That isn’t to say that any of these things should be undervalued, as most of them aren’t trivial. It’s just that our research work approaches technology in a much broader way, and (somewhat counter-intuitively) solves very specific problems. For example, one such overview would be to look at the historical development of Internet protocols at Berkeley in the 80’s and later; one such problem would be the implementation of Multipath TCP on Linux or Android.

As usual, the presentation was recorded, so it will appear on their YouTube channel at some point.

Luna Morado and I
Luna Morado introducing me as a speaker. (Photo by Igor Kadum.)

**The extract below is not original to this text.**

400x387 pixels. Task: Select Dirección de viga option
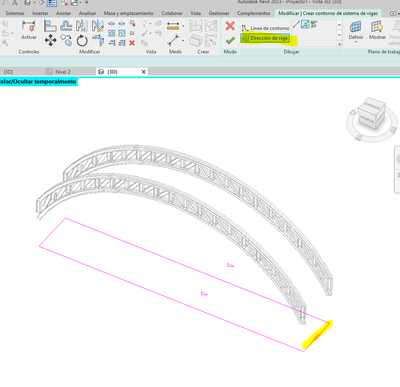pos(265,38)
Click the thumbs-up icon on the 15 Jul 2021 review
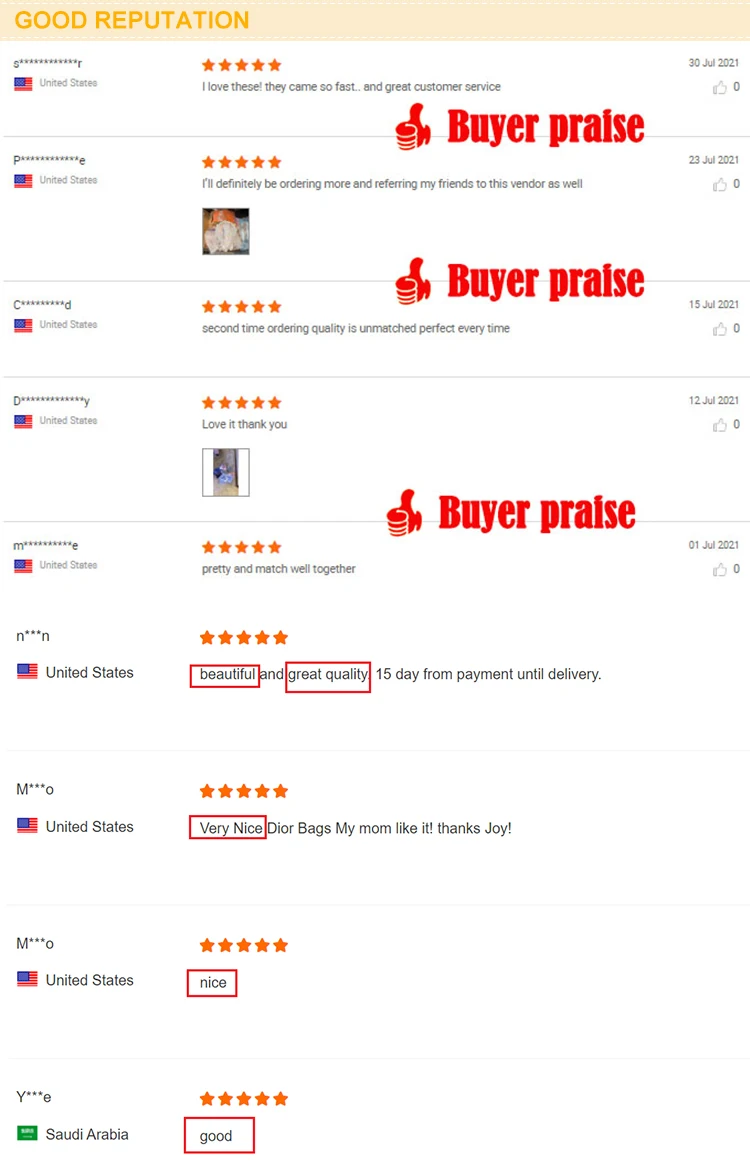The height and width of the screenshot is (1173, 750). click(719, 329)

Short version of the presentation is: computers are not just PCs anymore, but a range of devices. Non-proprietary software vendors recognized this expansion first, so open technologies are leading the way in many new areas (e.g. mobile phones and tablets), and have also taken the lead in some of the more traditional ones (e.g. infrastructure, web browsers). The “moving to the open source” trend  is very obvious, at least in software. However, even in software, the proprietary vendors are far from being dead yet. Regardless, there are two aspects of the move towards the open source technologies that make me particularly happy.

First aspect is that, with open technologies taking the lead, we can finally provide everyone with the highly sophisticated tools for education. Imagine a kid downloading Eclipse (for free) to learn programming in Java, C, or C++; one does get to experience the real world development environment that developers all around the world use on a daily basis. Imagine if, instead of the fully functional Eclipse integrated development environment, the kid got some kind of a stripped-down toy software or a functionally limited demo version of a software. The kid’s potential for learning would be severely restricted by the software limitations.  (This is not a new idea, most people who cheer open source have been using this in open source advocacy for many years. I was very happy to hear Thomas Cameron use the same argument at 2015 Red Hat Summit welcome speech.)

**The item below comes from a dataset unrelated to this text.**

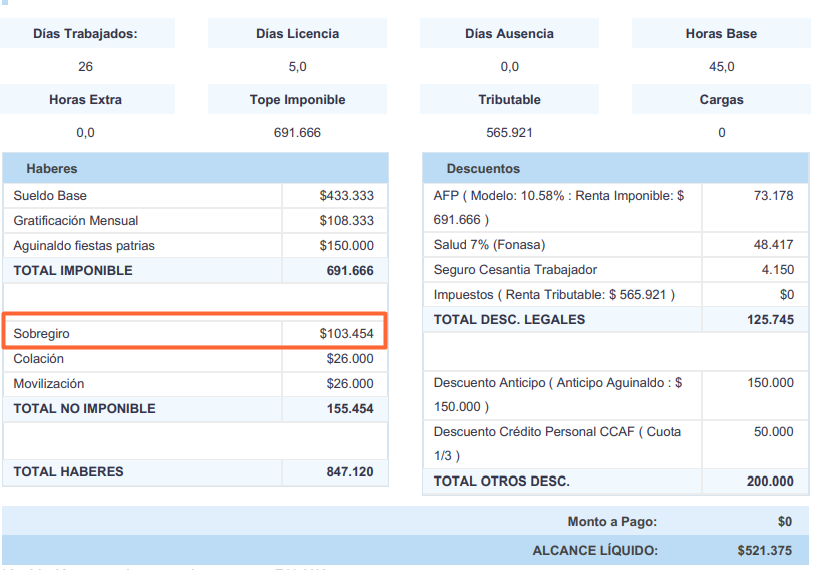This screenshot has height=570, width=817.
Task: Select the Aguinaldo fiestas patrias row
Action: (x=195, y=245)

Second aspect is that LEGO blocks of the software world are starting to emerge in a way, especially considering the container technologies. Again, imagine a kid wanting to run a web, mail, or database server at his home. Want to set it up all by yourself from scratch? There are hundreds of guides available. Want to see how it works when it works? Use a container, or a pre-built virtual appliance image, and spin a server in minutes. Then play with it until it breaks to see how to break it and how to fix it, preferably without starting from scratch. But even when you have to start from scratch, rebuilding a working operating system takes minutes (if not seconds), not tens of minutes or hours.

When I was learning my way around Linux in the 00’s, virtualization was not yet widespread. So, whenever you broke something beyond repair, you had to reinstall your Linux distribution or restore it from a disk/filesystem image of some kind. If you dual-booted Linux and Windows, you could destroy the Windows installation if you did not know what you were doing. Finally, prior to the Ubuntu and subsequent Fedora Live media, installation used to take longer than it does today. And if you think further and consider the geeks who grew up in the 90’s, it’s easy to see that they had even less ease of use in open source software available to them. Yet, both 00’s and 90’s generations of geeks are creating awesome things in the world of the open source software today.

OK, enough talk, where is the code?

I was so inspired from all this, so I got down to coding. I made a small contribution to systemd (which made my OCD hurt less by wrapping the output text in the terminal better) and a bit larger one to CP2K (which crossed off an item from dev:todo list). On the ns-3 front, we have just finished the Google Summer of Code 2015 midterm reviews, with all our students passing. Good times ahead.